The Letter, Issue 22, Summer 2001, Pages 97 - 116
THE MEANING OF PSYCHOSES IN LACAN'S READING OF FREUD*
If psychoanalysis found its starting-point as well as its reference- points with Freud in terms of the neuroses, it is no exaggeration to claim that through Lacan and his work with psychotic patients it received a renewed impetus.
The early Freud considered his main field of work to be the study of the psychoneuroses. In this, hysteria served him as both guide and paradigm. It was not, however, the same as Charcot's, Bernheim's or Janet's hysteria, and it was also very different from that of the medical and psychiatric tradition; it can rightly be seen as a product of Freud's own.
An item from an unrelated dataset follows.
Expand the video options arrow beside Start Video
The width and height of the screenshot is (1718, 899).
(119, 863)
It allowed him to decipher and name other neurotic structures as well as to distinguish these from the psychoses and perversions. To this day this organisation has retained its validity, despite numerous and severe criticisms from the biological sciences. A start had to be made somewhere. Freud succeeded in this through his interest in dynamics and his consideration of structures beyond phenomenology and the empirical diversity of observation. In so doing he succeeded in opening up and at the same time organising a clinical field that until then had not been dreamt of.
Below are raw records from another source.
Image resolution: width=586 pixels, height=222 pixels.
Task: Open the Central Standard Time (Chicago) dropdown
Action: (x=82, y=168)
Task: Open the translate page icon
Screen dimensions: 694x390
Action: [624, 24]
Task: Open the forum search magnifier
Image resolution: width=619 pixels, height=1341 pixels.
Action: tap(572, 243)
For him, too, Aragon's statement applies: 'La femme c'est l'avenir de l'homme. It was women who installed him in his practice, who shaped his way of working in such a way as to allow him to go beyond Breuer's cathartic method. It was from his hysteric patients, 'ces bouches d'or' as Lacan called them, that the theory of the Oedipus complex evolved, which provided Freud with the answer to the origin of the neurotic symptom.